Again, thanks for weighing in. Sure GAB readers would welcome more info on ProZorro’s method (hint, hint).
Great blog post, @Richard Messick. I hadn’t heard about those projects yet.
Maybe of interest: we cover a bunch of AI-based anti-corruption efforts in this paper:
https://www.nature.com/articles/s42256-022-00489-1
thanks for the great blog post, @Richard Messick!
I hadn’t heard about these projects!
We cover a few others in our paper highlighting the risks and potential of using AI to fight corruption, here:
https://www.nature.com/articles/s42256-022-00489-1
That’s an old post, but still worth clearing that:
Thanks for the comment. I am afraid it shows how poorly I did in trying to explain what the authors were doing with AI rather than the shortcomings of the technique.
You are right to single out Fazekas’ work on corruption risk indicators and public procurement. It is clearly a step forward. When choosing which among a large number of procurements should be audited, counting the number of red flags beats selecting one or more at random. But adding up red flags is only a first step. As Kenny and Musatova explained in their World Bank Policy Research Working Paper, “the ubiquity and apparent randomness” of red flags in Bank procurements . . . “suggests that their roll-out as a monitoring tool requires additional thought as to interpretation, context and use.”
Context is everything with procurement data. Take one of the key red flags, the number of firms submitting a bid. If an auditor must choose between one of two procurements to examine and all she knows about them is that one drew several bids and the other only one, selecting the procurement with one bidder makes sense. After all, a common form of procurement corruption is to draft the tender in a way that excludes all but one company from the bidding.
═══
## Exercise objective
Please carry on the comment thread about using AI against procurement corruption, picking up right after its last sentence. The listing comes from a separate source.

## Source material
═══
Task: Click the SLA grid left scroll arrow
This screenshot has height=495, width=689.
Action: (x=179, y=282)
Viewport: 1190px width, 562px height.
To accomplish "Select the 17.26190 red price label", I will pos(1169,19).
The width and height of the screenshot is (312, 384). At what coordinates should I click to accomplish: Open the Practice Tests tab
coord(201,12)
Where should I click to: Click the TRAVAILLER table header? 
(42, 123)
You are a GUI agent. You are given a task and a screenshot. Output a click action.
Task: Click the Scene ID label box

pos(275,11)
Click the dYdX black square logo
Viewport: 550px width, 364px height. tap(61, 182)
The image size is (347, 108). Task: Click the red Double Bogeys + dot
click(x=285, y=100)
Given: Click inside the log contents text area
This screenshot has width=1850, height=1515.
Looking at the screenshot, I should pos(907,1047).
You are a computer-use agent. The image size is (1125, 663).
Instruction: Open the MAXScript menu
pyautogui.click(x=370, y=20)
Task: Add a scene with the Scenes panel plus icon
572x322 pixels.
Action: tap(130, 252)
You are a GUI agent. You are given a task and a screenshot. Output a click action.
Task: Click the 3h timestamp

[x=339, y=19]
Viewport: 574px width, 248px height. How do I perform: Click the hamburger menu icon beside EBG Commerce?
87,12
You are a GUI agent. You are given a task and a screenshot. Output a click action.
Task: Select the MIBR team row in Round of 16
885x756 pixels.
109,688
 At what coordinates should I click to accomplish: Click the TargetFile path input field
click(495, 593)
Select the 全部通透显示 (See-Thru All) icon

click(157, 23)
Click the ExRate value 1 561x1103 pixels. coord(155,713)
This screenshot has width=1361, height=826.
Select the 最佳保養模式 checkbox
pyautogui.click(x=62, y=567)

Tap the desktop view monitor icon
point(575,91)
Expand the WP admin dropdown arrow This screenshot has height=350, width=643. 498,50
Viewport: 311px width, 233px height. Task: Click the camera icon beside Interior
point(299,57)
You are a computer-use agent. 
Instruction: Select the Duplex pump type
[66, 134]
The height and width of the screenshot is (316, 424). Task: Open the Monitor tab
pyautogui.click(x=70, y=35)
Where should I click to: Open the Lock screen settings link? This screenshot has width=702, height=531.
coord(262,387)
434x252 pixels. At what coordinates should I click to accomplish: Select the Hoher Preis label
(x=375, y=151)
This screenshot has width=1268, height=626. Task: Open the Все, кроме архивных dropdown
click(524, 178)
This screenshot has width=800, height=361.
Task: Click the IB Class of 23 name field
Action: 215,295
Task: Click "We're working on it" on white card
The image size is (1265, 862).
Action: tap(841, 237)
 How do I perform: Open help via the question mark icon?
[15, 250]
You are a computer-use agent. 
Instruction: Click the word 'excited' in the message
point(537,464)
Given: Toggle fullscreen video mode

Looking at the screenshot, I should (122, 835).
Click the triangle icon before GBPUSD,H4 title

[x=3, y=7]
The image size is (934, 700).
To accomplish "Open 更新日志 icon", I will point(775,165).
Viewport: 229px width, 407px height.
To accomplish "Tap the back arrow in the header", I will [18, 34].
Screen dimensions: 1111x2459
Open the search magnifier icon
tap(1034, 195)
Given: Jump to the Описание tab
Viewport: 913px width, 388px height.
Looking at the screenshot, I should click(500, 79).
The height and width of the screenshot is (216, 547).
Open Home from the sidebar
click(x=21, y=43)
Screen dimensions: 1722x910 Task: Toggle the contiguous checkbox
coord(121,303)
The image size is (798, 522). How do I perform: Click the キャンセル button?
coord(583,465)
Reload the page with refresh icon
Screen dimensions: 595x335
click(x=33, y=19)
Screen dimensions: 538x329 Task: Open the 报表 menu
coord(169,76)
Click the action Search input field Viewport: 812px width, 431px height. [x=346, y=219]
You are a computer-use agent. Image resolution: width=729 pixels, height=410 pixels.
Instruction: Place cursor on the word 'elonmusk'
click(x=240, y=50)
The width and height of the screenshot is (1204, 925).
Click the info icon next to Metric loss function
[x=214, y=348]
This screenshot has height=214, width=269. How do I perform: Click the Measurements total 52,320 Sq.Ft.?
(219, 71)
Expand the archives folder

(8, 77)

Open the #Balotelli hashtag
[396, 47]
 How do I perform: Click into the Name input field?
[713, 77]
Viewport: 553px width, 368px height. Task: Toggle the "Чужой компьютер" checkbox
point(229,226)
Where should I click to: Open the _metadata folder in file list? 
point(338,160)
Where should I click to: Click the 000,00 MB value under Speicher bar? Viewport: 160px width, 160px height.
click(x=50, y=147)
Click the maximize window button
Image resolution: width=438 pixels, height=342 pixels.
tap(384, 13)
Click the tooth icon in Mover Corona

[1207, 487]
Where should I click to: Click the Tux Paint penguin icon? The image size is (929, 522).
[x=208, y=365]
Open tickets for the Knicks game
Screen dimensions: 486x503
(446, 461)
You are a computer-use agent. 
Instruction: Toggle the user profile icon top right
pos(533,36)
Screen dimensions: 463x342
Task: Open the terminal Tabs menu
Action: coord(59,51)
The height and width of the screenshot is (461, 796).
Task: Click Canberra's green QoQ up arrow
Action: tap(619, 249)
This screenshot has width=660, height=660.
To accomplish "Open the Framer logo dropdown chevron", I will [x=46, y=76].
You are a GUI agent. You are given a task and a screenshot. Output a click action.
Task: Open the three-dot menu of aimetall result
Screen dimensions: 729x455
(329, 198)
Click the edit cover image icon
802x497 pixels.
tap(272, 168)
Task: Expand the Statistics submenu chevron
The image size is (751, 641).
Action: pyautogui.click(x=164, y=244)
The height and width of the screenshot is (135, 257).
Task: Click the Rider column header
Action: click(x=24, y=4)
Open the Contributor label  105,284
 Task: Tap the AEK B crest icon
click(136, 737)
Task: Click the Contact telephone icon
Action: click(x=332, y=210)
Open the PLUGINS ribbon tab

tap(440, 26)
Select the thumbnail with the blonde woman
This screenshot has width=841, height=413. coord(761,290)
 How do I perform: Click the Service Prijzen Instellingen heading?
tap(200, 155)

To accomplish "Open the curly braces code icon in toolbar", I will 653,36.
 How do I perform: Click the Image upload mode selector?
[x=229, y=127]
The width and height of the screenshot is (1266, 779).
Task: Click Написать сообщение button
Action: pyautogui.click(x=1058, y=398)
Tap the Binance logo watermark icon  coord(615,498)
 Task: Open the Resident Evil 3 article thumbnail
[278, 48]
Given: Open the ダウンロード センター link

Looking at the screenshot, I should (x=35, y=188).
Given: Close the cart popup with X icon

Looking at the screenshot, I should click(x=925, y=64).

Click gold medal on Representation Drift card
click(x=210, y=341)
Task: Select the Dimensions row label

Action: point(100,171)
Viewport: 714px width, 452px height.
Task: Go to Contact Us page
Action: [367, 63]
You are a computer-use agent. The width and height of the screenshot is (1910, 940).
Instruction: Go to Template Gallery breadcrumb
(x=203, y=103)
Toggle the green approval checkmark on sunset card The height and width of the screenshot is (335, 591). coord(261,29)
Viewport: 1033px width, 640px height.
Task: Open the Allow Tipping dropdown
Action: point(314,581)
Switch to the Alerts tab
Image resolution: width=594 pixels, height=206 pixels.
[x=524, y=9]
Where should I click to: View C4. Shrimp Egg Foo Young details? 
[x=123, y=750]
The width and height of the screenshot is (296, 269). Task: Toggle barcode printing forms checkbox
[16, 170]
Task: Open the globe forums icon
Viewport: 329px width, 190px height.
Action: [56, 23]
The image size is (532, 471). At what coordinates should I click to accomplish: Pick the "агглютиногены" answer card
═══
## Task response
But the auditor will always know more than the number of bids the tender drew. She will know the industry or sector is involved. Suppose the tender that drew the one bid was for a patented pharmaceutical while the one that drew several bids was for road rehabilitation. It would make sense in this case to investigate the road contract. Bid rigging is rampant in the roads sector of many countries (and U.S. states I should add) so the number of bidders is meaningless. At the same time, pharmaceutical manufacturers often enter into country-wide exclusive distribution agreements making the lack of more than one bid readily explainable.
The example is of course oversimplified. In most procurements there will likely be several red flags. The time for submitting bids may have been shortened, the time between bid opening and award unusually long, and so forth. When all have multiple red flags, how does our auditor choose which procurement or procurements to examine? As I understand it, the contribution of Fazekas and colleagues was to focus on numbers. The more red flags, the more likely the procurement was corruptly awarded.
In their 2016 paper, Ferwerda and colleagues go a step further. They show that not all red flags should be weighted equally. (“Corruption in Public Procurement: Finding the Right Indicators” available through ResearchGate). Using an ordered probit model, they report that eight explain corruption relatively well (a pseudo R2 of 0.4).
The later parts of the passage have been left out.